## REQUIREMENT
Pull every line that includes the word "scan" from the data.
(RECORDED DATA)
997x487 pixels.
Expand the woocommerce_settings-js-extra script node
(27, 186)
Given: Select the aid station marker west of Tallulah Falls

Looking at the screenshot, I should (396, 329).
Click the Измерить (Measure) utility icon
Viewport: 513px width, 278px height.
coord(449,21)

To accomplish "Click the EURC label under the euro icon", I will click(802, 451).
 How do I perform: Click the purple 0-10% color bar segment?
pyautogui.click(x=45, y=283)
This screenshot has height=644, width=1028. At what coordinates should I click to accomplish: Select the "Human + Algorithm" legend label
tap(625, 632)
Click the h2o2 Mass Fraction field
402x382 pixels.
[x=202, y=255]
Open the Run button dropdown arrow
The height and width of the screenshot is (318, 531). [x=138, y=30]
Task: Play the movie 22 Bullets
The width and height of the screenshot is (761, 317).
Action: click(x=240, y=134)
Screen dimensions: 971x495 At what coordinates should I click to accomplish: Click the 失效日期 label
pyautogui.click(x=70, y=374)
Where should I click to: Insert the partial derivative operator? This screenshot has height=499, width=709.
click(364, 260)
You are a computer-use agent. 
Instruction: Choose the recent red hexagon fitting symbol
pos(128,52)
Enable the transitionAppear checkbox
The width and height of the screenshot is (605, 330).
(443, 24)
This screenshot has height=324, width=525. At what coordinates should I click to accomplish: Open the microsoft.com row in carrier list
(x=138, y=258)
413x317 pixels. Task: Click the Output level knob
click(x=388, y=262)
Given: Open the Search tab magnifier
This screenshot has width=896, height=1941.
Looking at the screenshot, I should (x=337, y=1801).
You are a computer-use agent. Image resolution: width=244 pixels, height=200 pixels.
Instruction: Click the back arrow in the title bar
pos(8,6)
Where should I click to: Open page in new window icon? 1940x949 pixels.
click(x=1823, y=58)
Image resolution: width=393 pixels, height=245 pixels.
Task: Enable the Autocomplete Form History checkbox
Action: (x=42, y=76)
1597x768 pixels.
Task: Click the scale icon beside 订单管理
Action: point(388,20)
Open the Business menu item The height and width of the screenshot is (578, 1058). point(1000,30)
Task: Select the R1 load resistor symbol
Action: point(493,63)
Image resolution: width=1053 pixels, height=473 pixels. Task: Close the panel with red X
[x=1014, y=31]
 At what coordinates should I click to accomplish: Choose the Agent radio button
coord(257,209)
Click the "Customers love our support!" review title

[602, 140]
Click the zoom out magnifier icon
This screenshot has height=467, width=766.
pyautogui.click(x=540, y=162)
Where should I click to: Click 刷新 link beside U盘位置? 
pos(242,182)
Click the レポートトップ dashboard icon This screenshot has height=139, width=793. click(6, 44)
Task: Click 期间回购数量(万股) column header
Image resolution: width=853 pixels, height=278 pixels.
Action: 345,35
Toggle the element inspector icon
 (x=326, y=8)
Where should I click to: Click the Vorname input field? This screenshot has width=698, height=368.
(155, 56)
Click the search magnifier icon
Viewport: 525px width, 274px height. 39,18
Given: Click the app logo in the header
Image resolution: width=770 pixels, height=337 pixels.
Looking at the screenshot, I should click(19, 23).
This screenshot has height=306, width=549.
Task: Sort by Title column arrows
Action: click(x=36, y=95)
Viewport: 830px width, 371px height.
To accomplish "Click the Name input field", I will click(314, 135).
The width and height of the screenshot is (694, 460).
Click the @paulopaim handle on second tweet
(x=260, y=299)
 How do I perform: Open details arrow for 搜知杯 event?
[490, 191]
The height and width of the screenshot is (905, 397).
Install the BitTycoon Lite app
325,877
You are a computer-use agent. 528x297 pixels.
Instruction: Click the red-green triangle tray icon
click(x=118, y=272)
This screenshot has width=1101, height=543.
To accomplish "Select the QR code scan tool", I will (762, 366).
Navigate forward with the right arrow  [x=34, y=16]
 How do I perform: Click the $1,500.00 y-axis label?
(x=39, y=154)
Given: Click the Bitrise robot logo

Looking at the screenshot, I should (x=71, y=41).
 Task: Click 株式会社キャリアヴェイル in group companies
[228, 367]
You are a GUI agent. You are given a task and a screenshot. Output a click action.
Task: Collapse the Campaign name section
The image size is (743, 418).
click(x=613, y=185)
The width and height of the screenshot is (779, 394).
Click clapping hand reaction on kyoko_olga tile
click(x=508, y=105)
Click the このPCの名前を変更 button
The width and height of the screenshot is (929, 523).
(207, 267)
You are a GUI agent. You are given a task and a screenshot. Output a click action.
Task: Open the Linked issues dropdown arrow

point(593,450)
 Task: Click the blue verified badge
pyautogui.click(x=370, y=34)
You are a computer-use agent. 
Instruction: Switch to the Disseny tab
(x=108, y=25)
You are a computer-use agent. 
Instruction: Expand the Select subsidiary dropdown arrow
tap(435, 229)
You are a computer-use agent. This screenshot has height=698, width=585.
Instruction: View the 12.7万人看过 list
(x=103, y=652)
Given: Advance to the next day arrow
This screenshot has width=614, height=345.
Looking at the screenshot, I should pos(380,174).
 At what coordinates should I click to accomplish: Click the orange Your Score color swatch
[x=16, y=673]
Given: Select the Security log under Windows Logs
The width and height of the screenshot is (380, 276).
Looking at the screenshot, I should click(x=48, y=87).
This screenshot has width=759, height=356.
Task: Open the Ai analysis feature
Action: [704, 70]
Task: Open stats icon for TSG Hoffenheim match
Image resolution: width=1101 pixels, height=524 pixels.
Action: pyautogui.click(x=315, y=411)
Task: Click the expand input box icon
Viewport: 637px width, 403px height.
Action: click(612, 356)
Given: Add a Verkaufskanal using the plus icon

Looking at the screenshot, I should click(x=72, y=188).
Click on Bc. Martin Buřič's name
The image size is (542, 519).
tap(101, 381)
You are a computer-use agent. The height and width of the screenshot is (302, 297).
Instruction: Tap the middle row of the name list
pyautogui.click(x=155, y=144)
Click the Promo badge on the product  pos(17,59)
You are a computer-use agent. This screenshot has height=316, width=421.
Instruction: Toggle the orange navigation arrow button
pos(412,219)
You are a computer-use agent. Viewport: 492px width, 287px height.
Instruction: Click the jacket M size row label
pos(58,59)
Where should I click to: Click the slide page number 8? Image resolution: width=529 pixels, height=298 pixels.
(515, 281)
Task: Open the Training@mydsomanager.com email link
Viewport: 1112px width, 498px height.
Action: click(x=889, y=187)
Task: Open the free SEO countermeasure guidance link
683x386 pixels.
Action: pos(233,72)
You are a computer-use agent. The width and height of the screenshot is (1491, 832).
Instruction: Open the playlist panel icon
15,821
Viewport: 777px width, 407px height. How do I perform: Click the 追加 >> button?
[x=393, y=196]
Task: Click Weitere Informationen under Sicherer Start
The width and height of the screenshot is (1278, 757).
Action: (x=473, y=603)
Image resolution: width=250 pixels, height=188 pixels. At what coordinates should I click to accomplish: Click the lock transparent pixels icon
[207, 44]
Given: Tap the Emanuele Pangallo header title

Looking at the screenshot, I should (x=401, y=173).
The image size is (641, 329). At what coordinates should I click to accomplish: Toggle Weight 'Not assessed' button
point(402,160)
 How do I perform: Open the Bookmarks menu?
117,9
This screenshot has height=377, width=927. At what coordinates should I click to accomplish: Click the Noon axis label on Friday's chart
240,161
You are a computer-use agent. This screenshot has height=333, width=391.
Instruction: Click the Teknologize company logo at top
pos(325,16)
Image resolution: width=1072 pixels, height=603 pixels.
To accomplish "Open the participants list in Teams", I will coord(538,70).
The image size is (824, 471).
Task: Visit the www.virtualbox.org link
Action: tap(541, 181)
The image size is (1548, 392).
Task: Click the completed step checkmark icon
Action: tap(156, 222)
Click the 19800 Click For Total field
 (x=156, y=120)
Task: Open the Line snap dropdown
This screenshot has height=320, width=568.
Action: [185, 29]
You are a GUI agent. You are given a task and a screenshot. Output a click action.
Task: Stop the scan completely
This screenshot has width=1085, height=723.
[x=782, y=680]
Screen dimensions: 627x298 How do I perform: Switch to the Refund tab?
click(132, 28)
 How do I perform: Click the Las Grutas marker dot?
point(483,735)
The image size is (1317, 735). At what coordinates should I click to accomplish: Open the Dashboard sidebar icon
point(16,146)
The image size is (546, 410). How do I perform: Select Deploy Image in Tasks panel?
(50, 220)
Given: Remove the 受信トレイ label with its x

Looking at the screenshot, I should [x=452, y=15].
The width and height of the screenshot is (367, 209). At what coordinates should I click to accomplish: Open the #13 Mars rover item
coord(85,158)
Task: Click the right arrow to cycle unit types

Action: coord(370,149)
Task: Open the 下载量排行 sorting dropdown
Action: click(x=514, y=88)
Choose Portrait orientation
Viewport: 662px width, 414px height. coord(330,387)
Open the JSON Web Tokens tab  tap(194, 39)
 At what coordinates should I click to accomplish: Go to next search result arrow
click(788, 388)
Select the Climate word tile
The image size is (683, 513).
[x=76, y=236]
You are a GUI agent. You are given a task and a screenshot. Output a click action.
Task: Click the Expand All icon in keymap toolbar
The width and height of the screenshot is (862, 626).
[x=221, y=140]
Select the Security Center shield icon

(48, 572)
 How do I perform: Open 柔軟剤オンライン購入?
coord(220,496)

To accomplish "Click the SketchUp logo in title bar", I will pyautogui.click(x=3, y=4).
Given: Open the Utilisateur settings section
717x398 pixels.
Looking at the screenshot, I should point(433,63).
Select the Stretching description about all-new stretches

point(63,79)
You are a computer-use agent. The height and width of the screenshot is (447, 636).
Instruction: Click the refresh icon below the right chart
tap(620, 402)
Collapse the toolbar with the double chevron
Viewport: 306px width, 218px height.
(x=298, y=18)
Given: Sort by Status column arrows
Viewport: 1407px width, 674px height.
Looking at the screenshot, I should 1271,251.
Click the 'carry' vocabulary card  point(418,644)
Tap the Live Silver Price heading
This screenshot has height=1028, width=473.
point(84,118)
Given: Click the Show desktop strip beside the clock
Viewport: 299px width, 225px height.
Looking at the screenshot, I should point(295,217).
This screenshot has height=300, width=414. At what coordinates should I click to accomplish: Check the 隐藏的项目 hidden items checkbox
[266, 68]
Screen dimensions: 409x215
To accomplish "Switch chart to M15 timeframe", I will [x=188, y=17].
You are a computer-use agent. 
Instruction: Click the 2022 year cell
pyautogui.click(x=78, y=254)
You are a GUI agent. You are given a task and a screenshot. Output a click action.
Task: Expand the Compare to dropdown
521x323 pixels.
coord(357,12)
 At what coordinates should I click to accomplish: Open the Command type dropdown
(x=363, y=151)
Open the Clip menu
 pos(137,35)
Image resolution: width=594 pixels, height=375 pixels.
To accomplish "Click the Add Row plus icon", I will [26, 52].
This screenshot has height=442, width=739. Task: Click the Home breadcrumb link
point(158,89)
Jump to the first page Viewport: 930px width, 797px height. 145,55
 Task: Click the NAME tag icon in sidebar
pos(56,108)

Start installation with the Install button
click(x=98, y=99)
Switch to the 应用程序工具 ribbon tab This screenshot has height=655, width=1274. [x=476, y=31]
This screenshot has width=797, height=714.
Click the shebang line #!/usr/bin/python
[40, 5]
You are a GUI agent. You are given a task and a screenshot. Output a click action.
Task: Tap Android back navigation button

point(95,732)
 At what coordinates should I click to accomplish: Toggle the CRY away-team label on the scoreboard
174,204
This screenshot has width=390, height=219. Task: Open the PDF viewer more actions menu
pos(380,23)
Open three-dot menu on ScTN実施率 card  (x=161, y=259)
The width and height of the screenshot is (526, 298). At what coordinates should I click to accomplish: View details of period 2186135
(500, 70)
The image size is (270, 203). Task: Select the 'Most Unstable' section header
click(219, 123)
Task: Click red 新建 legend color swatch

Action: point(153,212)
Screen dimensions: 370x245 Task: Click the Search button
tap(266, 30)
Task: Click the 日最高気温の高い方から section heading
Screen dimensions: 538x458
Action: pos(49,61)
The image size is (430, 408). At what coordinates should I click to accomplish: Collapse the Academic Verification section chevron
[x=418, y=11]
(End RECORDED DATA)
## RESPONSE TO THIS EXERCISE
To accomplish "Select the QR code scan tool", I will (762, 366).
Task: Stop the scan completely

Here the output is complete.